◆ WHAT THE TASK ASKS:
Look below for the line with "This screenshot has width=1454, height=818.". Extract that line and each one after it through the last, word for word.
------------------------
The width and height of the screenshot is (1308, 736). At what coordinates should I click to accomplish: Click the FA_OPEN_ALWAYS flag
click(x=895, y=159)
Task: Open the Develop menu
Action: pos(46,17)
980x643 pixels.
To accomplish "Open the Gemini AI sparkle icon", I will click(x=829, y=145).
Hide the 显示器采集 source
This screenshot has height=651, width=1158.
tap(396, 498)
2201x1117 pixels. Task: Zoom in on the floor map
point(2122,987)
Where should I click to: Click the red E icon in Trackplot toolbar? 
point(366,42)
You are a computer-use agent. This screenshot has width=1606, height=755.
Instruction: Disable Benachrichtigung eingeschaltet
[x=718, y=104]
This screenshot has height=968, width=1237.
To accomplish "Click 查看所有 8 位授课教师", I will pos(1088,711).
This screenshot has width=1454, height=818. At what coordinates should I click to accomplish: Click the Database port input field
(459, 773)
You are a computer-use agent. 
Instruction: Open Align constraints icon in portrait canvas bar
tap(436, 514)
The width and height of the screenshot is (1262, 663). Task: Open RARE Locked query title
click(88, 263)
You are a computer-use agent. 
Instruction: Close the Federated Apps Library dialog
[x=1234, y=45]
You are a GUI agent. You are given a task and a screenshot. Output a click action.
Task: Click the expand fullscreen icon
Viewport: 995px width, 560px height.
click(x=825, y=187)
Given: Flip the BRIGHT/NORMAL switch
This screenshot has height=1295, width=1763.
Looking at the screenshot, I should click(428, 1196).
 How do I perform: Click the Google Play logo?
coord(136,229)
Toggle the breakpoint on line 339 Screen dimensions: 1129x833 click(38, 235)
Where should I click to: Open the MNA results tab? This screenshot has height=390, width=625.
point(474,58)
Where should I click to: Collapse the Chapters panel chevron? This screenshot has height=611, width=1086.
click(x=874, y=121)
------------------------
◆ OUTPUT FOR THIS EXERCISE:
This screenshot has width=1454, height=818. At what coordinates should I click to accomplish: Click the Database port input field
(459, 773)
You are a computer-use agent. 
Instruction: Open Align constraints icon in portrait canvas bar
tap(436, 514)
The width and height of the screenshot is (1262, 663). Task: Open RARE Locked query title
click(88, 263)
You are a computer-use agent. 
Instruction: Close the Federated Apps Library dialog
[x=1234, y=45]
You are a GUI agent. You are given a task and a screenshot. Output a click action.
Task: Click the expand fullscreen icon
Viewport: 995px width, 560px height.
click(x=825, y=187)
Given: Flip the BRIGHT/NORMAL switch
This screenshot has height=1295, width=1763.
Looking at the screenshot, I should click(428, 1196).
 How do I perform: Click the Google Play logo?
coord(136,229)
Toggle the breakpoint on line 339 Screen dimensions: 1129x833 click(38, 235)
Where should I click to: Open the MNA results tab? This screenshot has height=390, width=625.
point(474,58)
Where should I click to: Collapse the Chapters panel chevron? This screenshot has height=611, width=1086.
click(x=874, y=121)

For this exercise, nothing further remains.